(Dataset entries)
[Start of Attachment]

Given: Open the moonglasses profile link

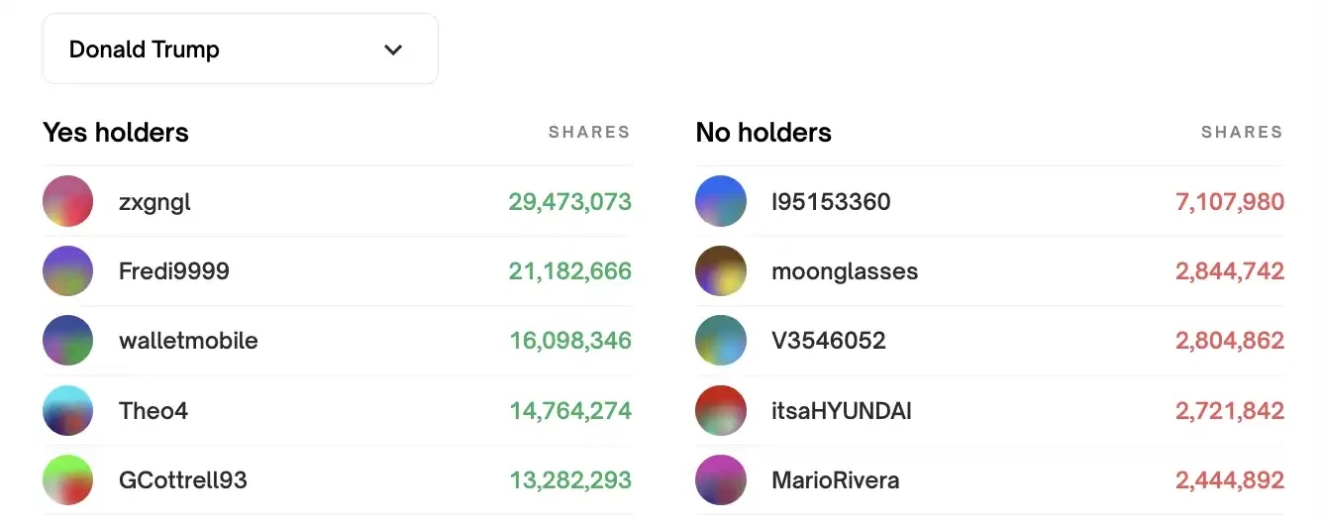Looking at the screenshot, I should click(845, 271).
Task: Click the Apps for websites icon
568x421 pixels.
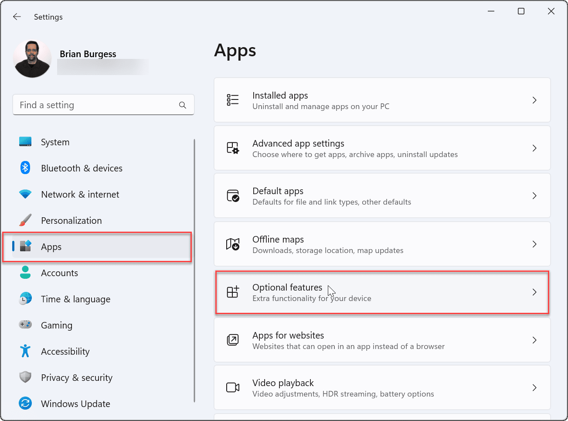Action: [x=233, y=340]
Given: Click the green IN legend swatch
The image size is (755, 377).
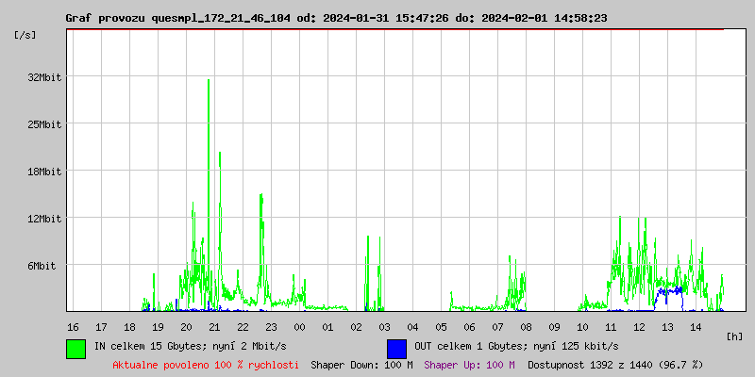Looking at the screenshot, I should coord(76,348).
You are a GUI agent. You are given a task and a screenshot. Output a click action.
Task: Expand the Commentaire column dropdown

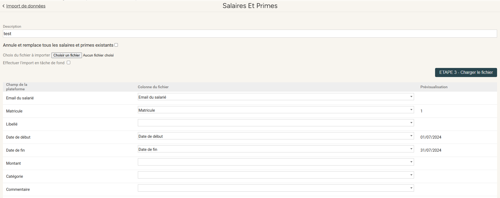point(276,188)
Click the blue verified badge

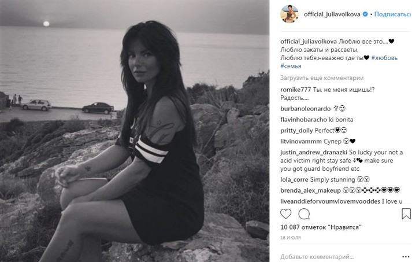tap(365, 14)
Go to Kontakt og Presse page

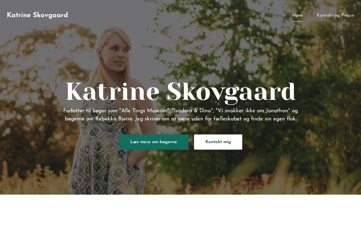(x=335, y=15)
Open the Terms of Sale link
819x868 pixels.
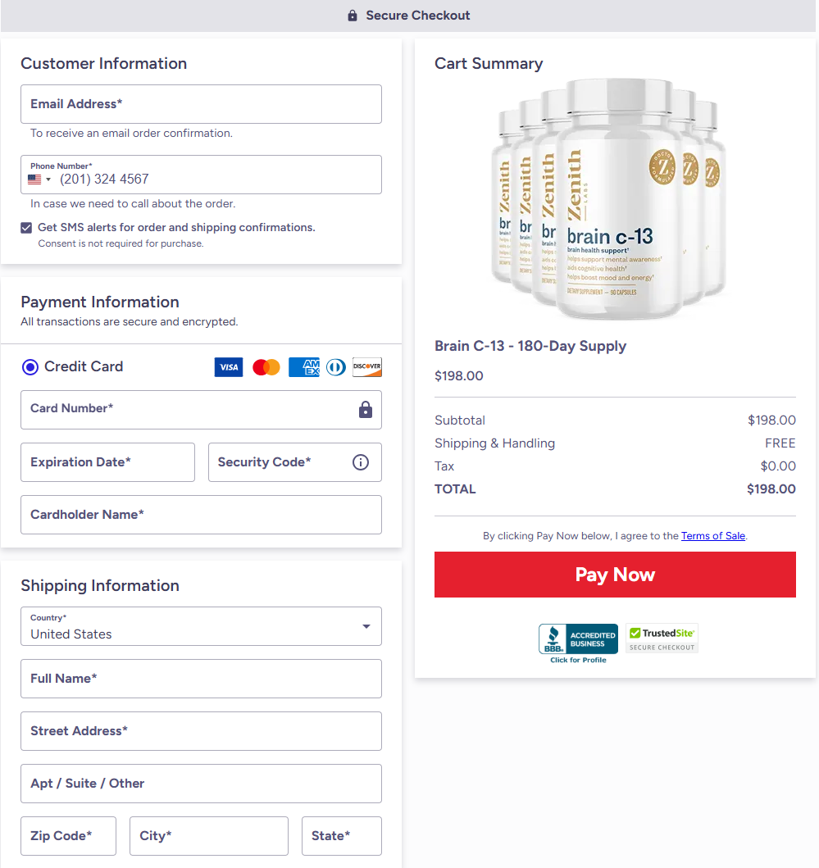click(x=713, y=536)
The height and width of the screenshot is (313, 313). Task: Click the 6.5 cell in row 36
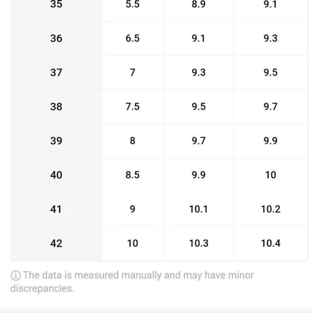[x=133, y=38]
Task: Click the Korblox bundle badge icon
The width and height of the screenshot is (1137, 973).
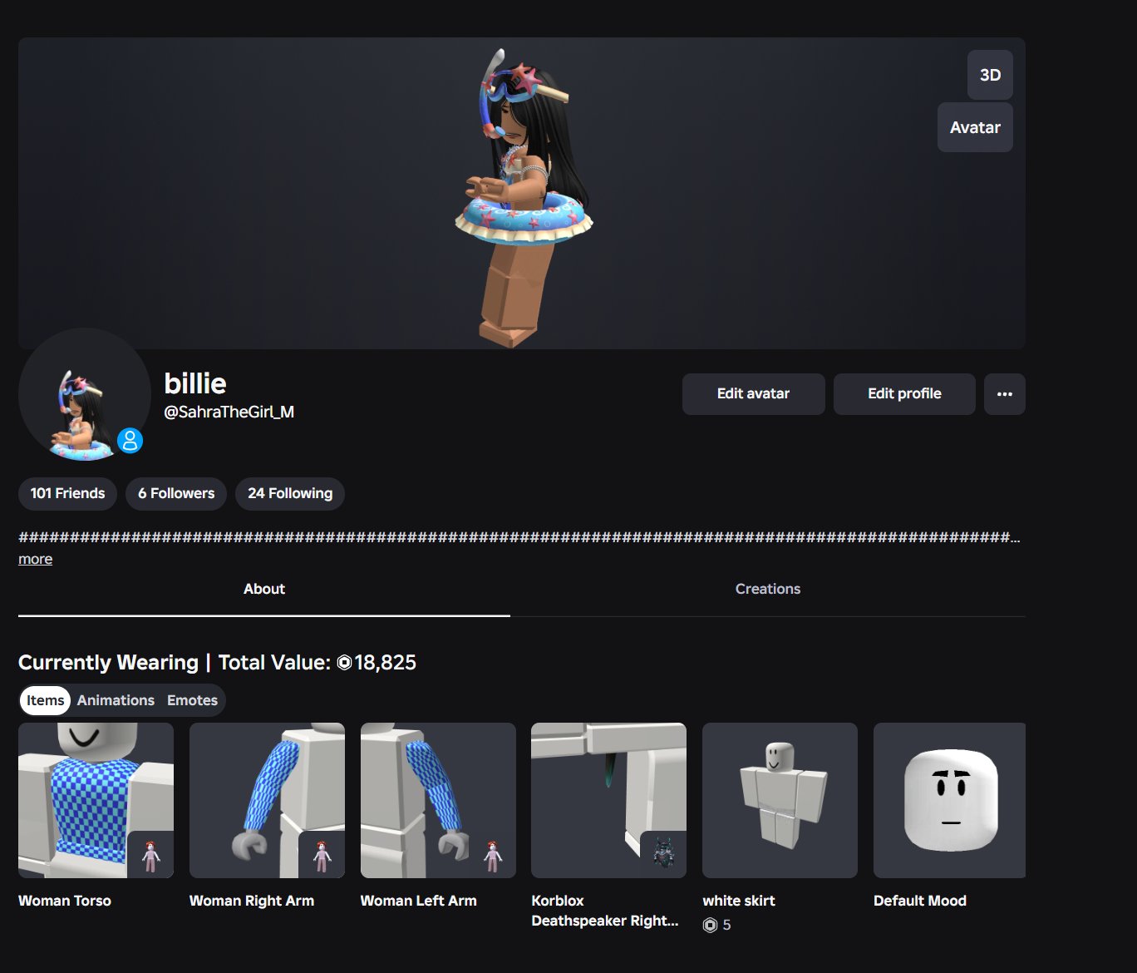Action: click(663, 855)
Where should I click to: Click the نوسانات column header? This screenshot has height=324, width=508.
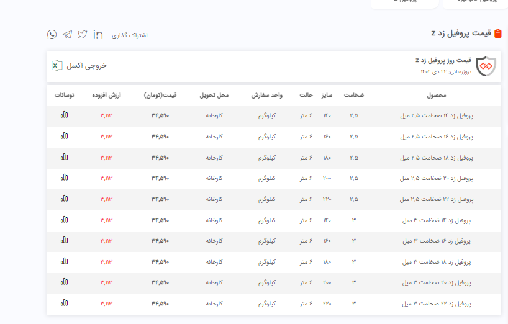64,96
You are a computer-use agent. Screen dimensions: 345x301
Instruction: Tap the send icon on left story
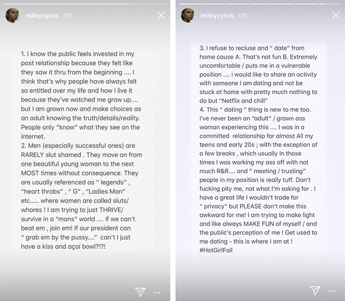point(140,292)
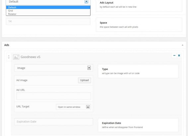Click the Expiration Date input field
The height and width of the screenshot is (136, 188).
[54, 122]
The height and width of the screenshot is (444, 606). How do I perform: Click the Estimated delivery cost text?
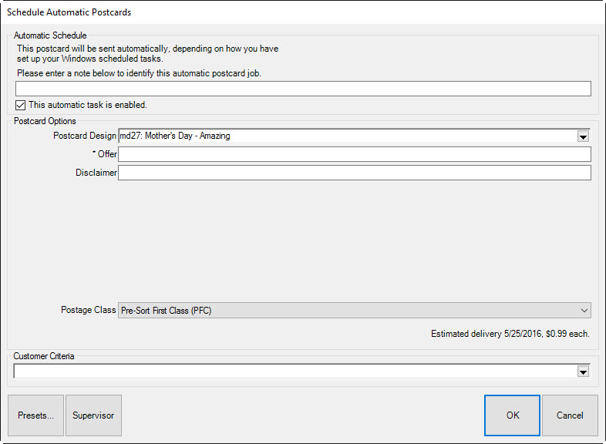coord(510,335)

[End of Attachment]
[Start of Attachment]

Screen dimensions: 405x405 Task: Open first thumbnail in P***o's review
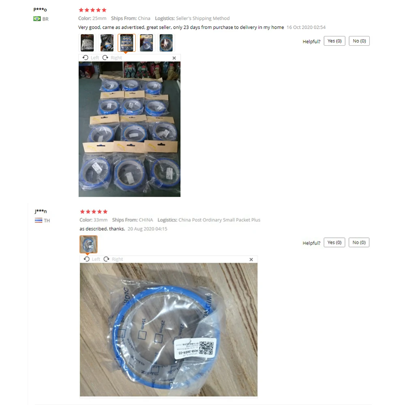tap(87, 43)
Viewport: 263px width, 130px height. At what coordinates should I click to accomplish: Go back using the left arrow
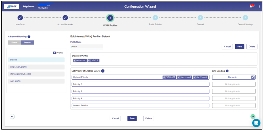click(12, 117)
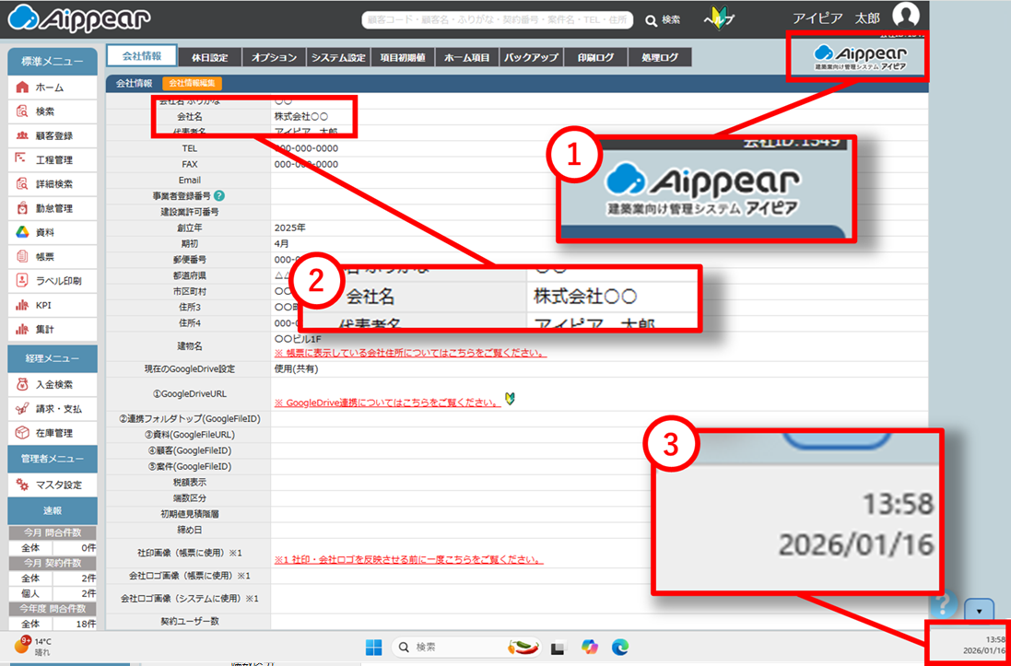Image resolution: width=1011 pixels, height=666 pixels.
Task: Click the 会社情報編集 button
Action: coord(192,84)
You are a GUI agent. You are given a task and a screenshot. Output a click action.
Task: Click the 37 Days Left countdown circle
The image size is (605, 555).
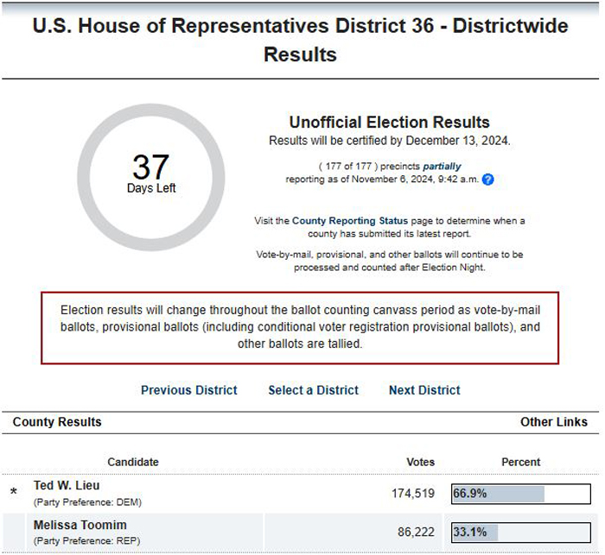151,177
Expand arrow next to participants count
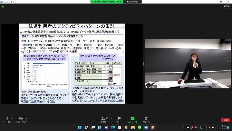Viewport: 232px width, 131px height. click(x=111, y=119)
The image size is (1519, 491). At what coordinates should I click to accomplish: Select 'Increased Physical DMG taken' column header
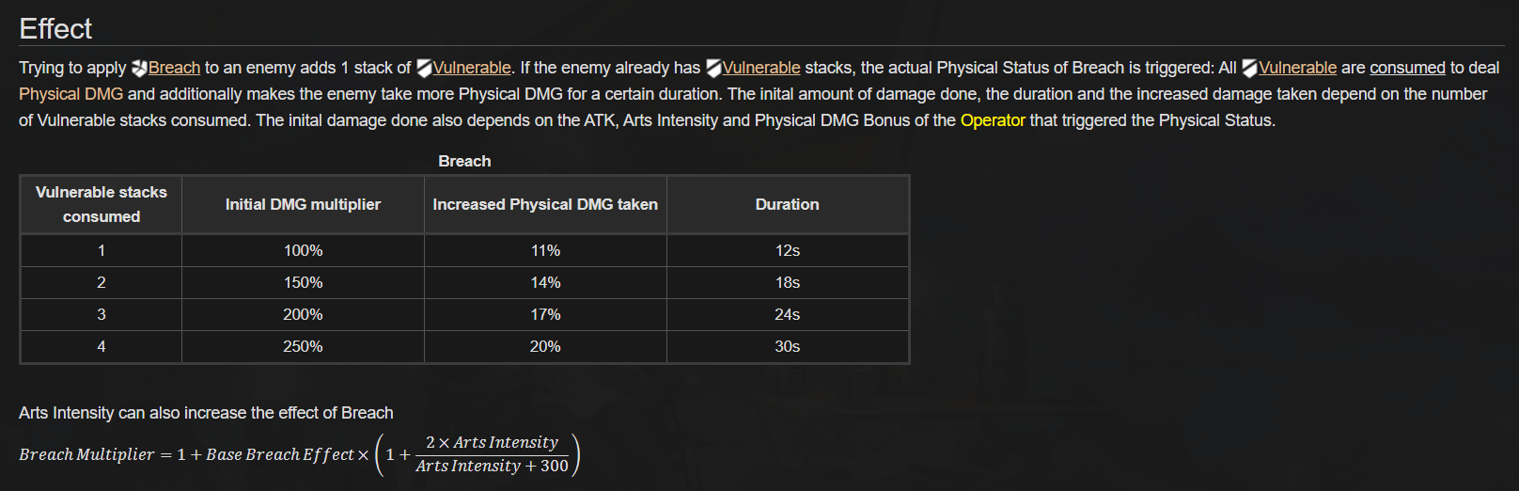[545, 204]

[End of Attachment]

TASK DESCRIPTION:
Starting at the line with "Task: Click the Apps for websites icon" in the entries above, write out every line exactly until the line with "Task: Click the Korblox bundle badge icon" has been written. Include no pictures and nothing more.

SOLUTION TO THE PROBLEM:
Task: Click the Apps for websites icon
568x421 pixels.
Action: [x=233, y=340]
Given: Click the green IN legend swatch
The image size is (755, 377).
Looking at the screenshot, I should coord(76,348).
You are a GUI agent. You are given a task and a screenshot. Output a click action.
Task: Expand the Commentaire column dropdown

point(276,188)
Click the blue verified badge

tap(365, 14)
Go to Kontakt og Presse page

(x=335, y=15)
Open the Terms of Sale link
819x868 pixels.
click(x=713, y=536)
The height and width of the screenshot is (313, 313). Task: Click the 6.5 cell in row 36
[x=133, y=38]
Task: Click the Korblox bundle badge icon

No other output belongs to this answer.